Willmar, Minn., area crews respond to southwest region of state still in the dark
BENSON — Blustery weather didn’t prevent area municipal utility crews from getting on the road to help out other cities in need.
Repair trucks and workers from Benson and Olivia left in a snowstorm Thursday morning to travel to the southwestern corner of the state to help restore power to residents there after an ice storm downed power lines.
A truck and two workers from Benson went to the city of Jackson.
“They’ll stay there until they’re no longer needed,” said Elliot Nelson, public works director for Benson.
City personnel from Olivia confirmed that at least one truck and workers also traveled to Jackson on Thursday to lend a helping hand.
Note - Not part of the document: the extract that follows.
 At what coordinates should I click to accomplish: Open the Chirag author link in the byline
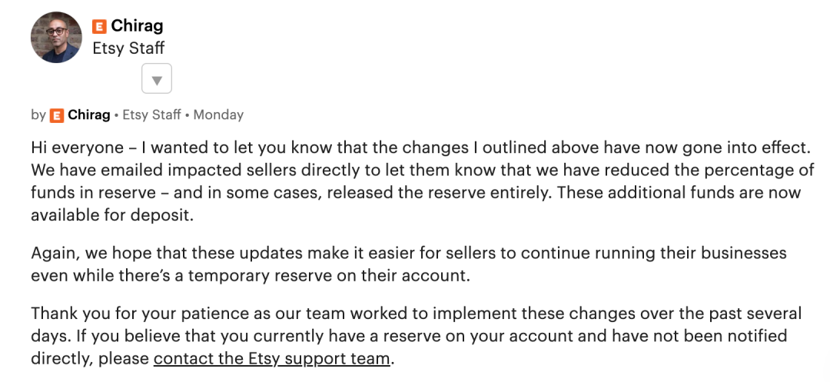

The call for help came from Missouri River Energy Services, a power supply cooperative based in South Dakota.
Benson, Olivia and Jackson all contract with Missouri River Energy Services for utility services.
“When one of the sister utilities or municipalities are in need of help, we help each other out,” said Nelson. “It’s kind of one of those Minnesota things. When things get a little bit tough, we all help each other.”
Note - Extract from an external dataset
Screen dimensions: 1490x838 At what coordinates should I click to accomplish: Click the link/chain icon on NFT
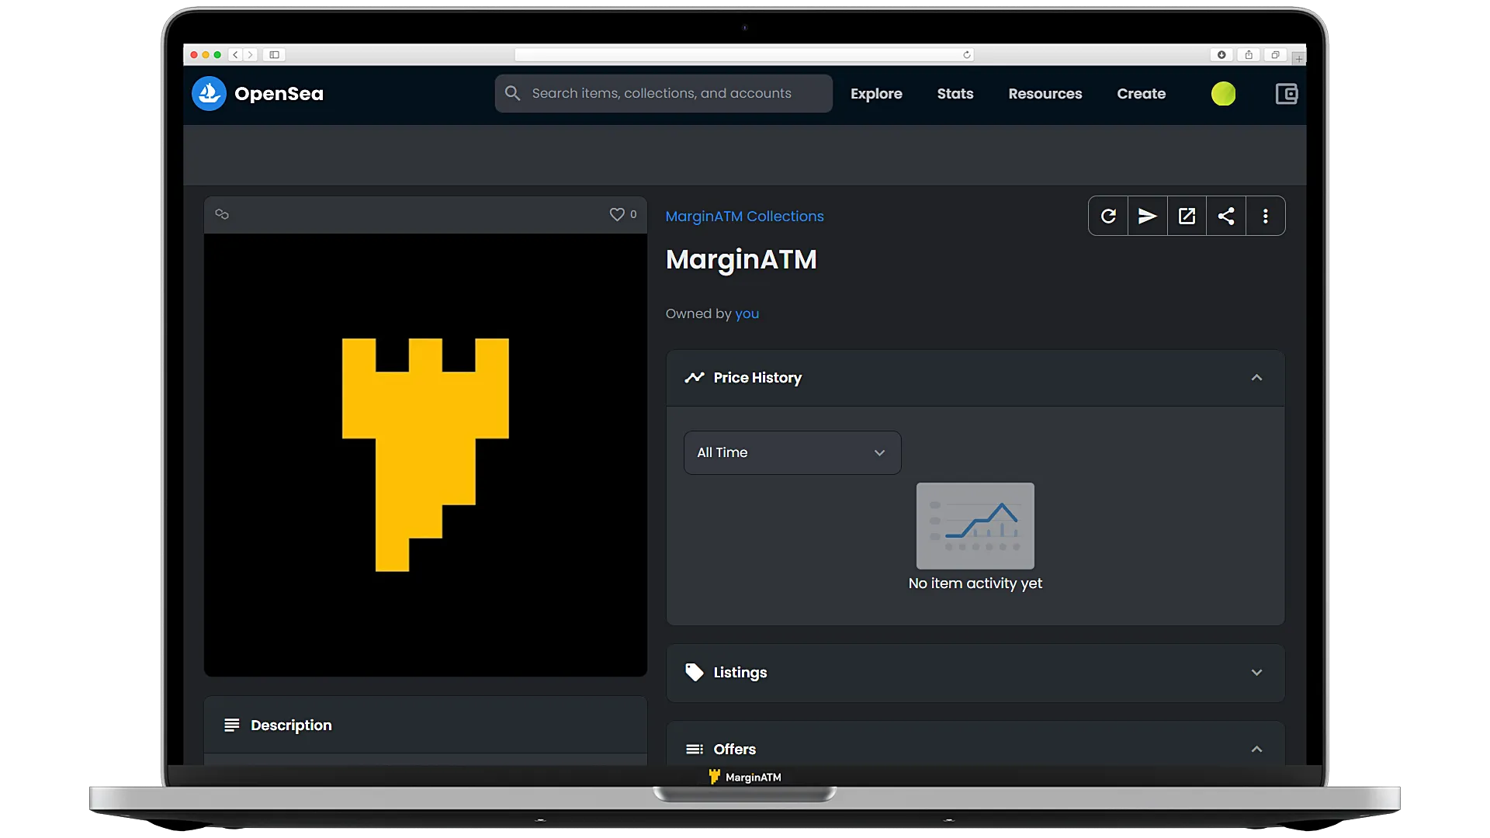tap(221, 214)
The help from Benson and Olivia bolstered the workforce in Jackson and has helped accelerate progress in restoring power, said Jennifer Bromeland, Jackson city administrator.
On Thursday morning there were 350 properties without power in Jackson, but with the help of crews from Benson and Olivia, that number was whittled down to 70 by afternoon and it was hoped all power would be restored by the end of the day or Friday.
“Crews are working really diligently,” said Bromeland. “It’s a good feeling you can call and ask for help without any questions asked.”
Because heavy ice brought down tree branches that landed on electrical lines, which snapped lines and poles, the repairs won’t be easy to make.
“When you get ice and poles breaking, it’s not only inconvenience for the people but also hazardous for the people trying to restore it,” said Nelson.
Bromeland said given the scope of the widespread outage, there’s “no way our crews could’ve kept up to restore power in the same timeframe.”
She said the help is “really appreciated” and that crews from Jackson will be there for other communities when there’s a need.
“We would do the same in a heartbeat,” she said.
That kind of cooperation extends beyond the ties of sharing a utility contract. Nelson said rural Minnesota communities are quick to respond whenever there’s an emergency.
“It just makes sense for the cities to help each other out when Mother Nature has her way,” said Nelson. “There’s a long history of utilities supporting each other and cities supporting each other under these circumstances.”